You know that old chestnut about being careful what you wish for? Well, clichés become cliché for a reason, and right now, I wish I’d just kept my big mouth shut. Because Brian’s answer, spoken far too calmly, in a voice I barely recognize, just about kills me.
* * *
Pittsburgh, August 2008
Keppler glances at me over his glasses as I take a seat, barely acknowledging me before he goes back to reading the file open on his desk. He has never been particularly gregarious -- a quality I generally appreciate in a person -- but everything about his posture screams bad news. Only seconds pass, I know, but I swear I can hear them ticking away like a time bomb in some ridiculous B-movie. Even the soft click of the door closing behind Grace sounds ominous in the lingering silence.
“So it’s back then.” I’m not sure why I say it, except, it seems like someone has to. Somehow it feels like it will be easier this way. I know the second he looks up at me that it’s true, so to say his answer throws me is somewhat of an understatement.

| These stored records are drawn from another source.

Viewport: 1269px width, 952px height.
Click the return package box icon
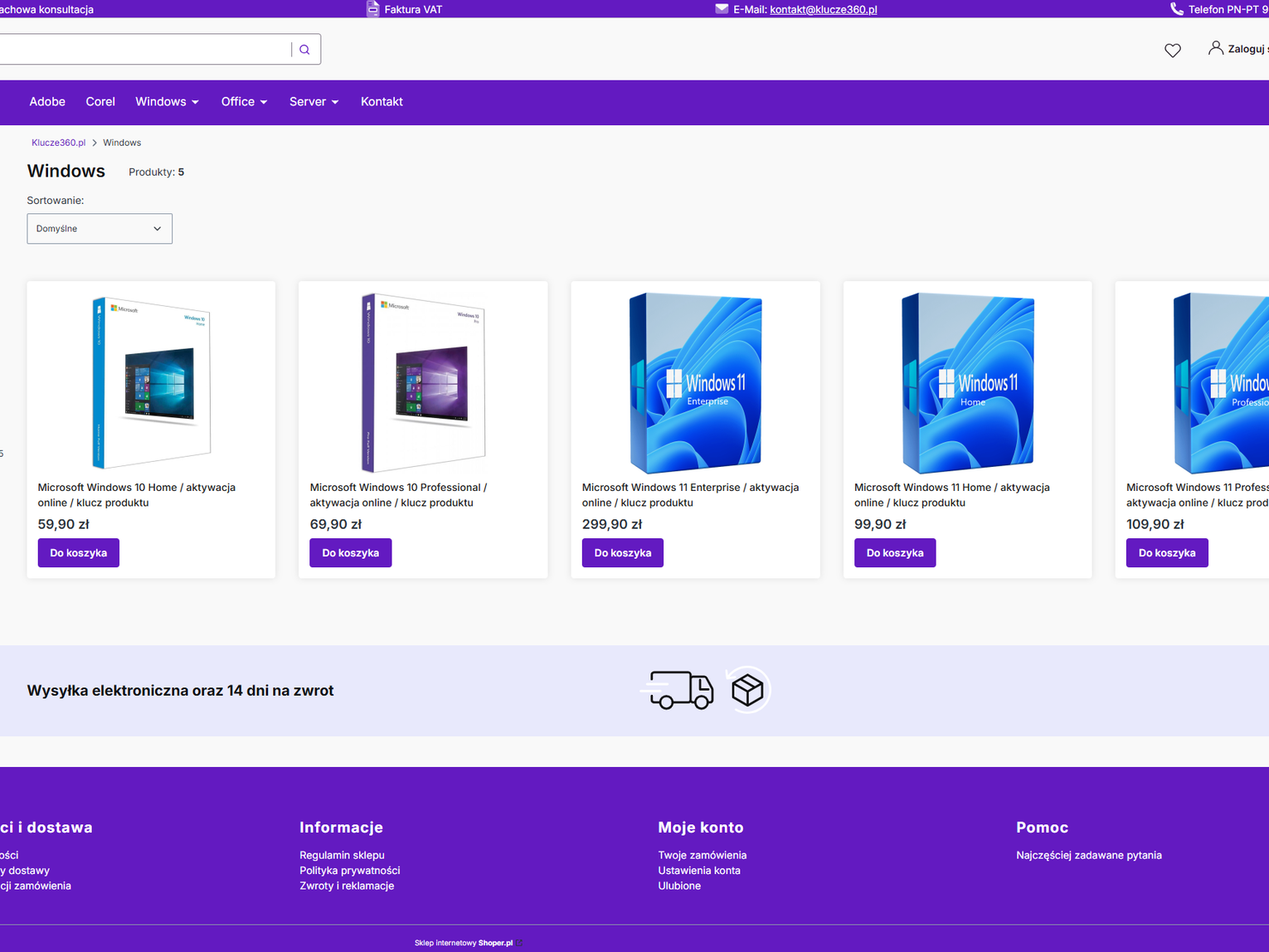pyautogui.click(x=747, y=690)
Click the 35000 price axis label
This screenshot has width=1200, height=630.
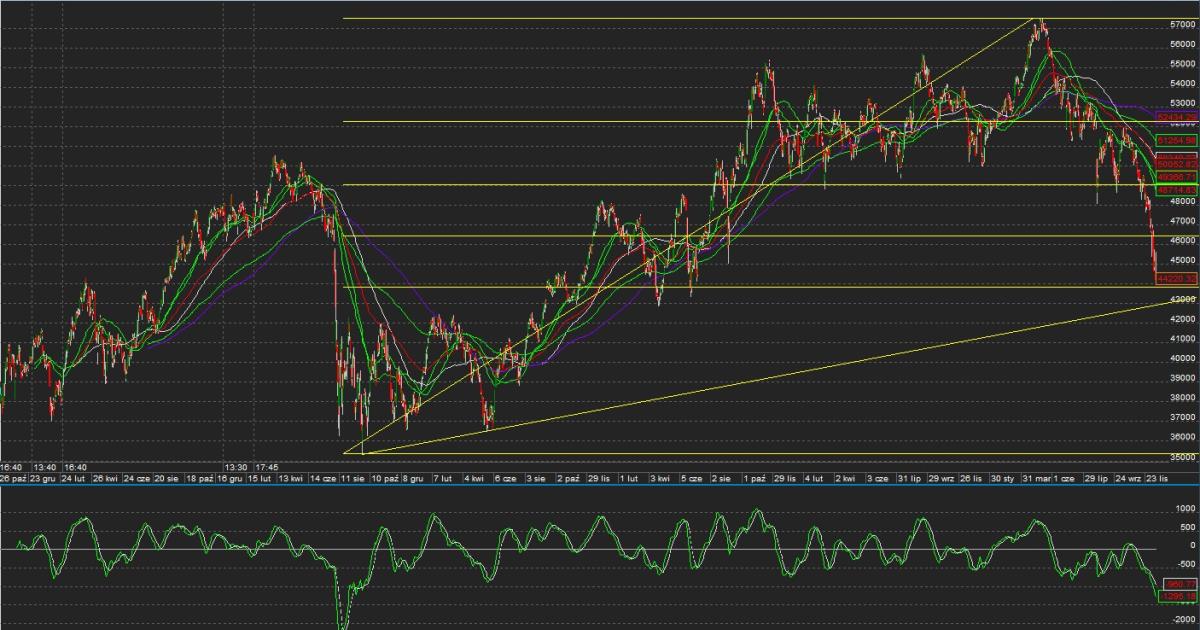1182,457
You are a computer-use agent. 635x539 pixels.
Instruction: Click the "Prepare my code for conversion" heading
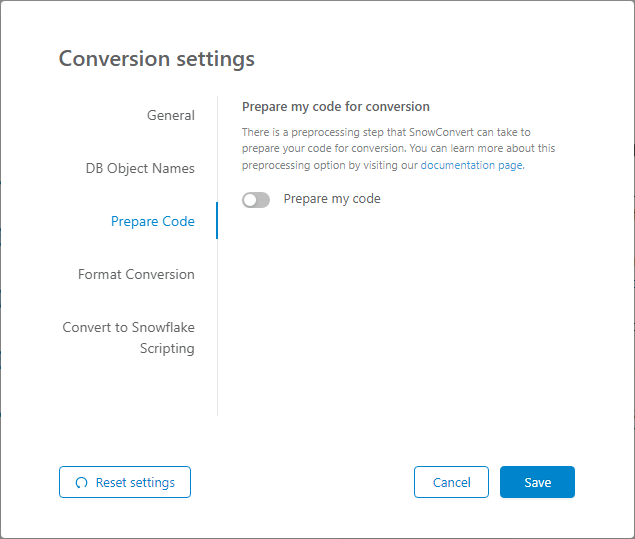pyautogui.click(x=336, y=107)
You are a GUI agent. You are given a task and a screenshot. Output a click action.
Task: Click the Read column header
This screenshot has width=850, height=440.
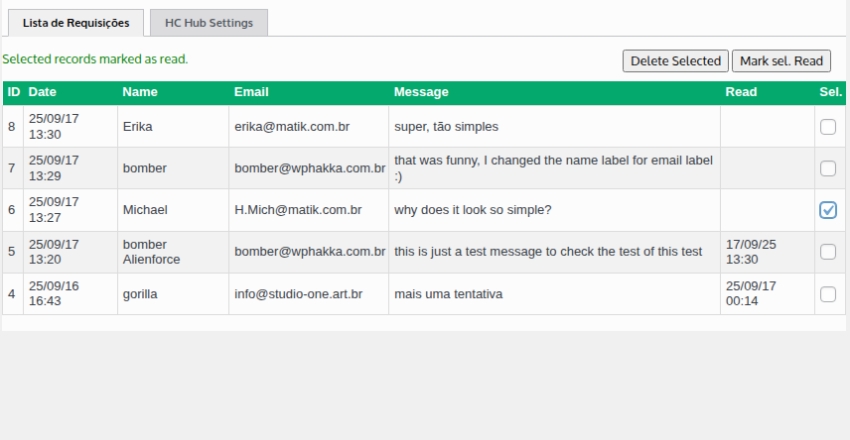tap(741, 92)
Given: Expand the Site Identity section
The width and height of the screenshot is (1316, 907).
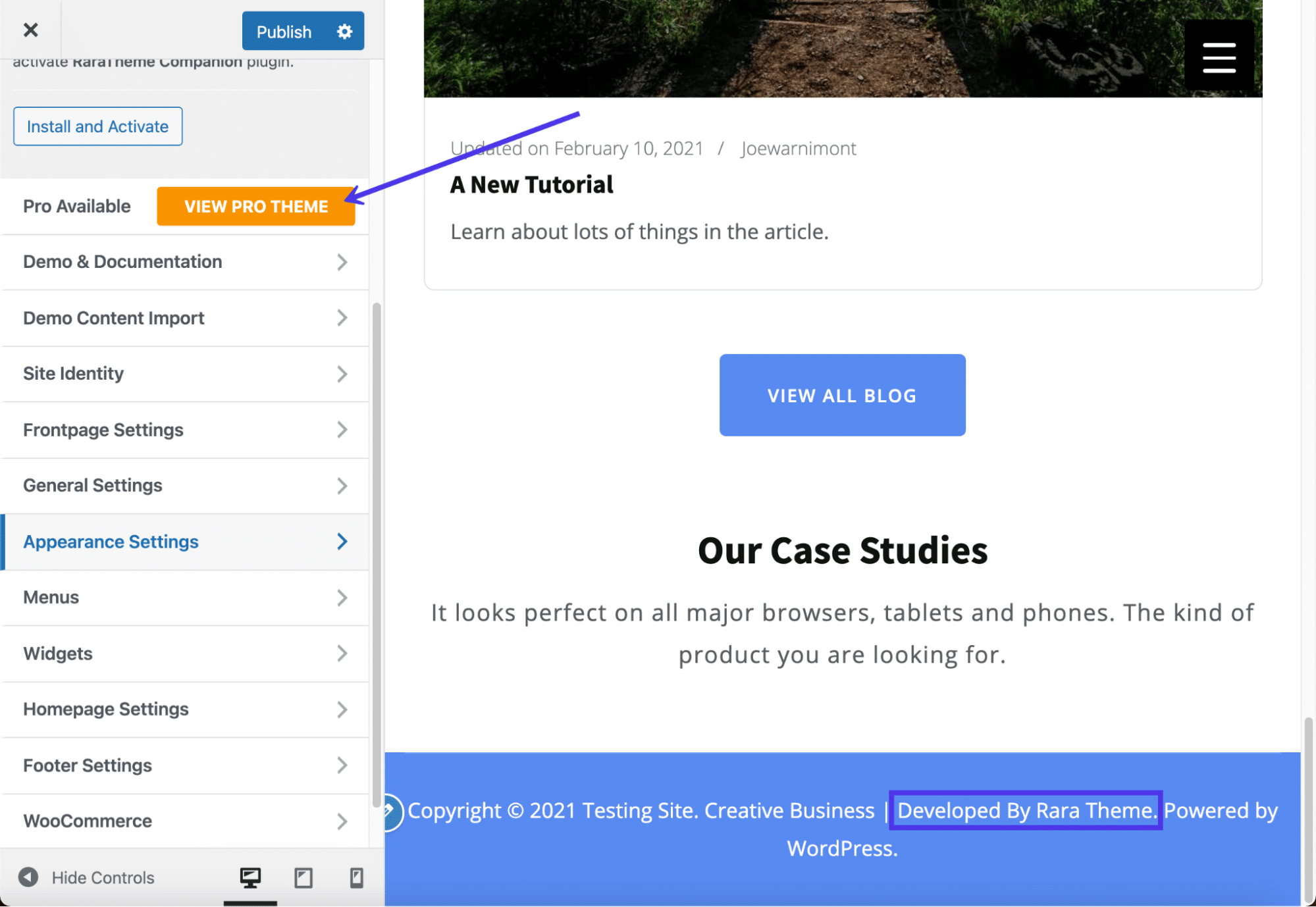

“Well, yes. And no,” he says, almost distractedly. He pushes his glasses up onto his forehead as he leans in for a closer look at something on his monitor, then back to the reports again. Fuck me.
“Care to explain that, Doc?”
He runs his hand back through his thick, gray hair, scratching absently at his crown. “I’m not entirely sure I can.”
Christ. I’m sitting here with the preeminent medical oncologist in Pittsburgh, a doctor with a whole fucking alphabet’s worth of letters after his name, and he is literally scratching his head at the file in front of him. My file. Seriously, fuck me.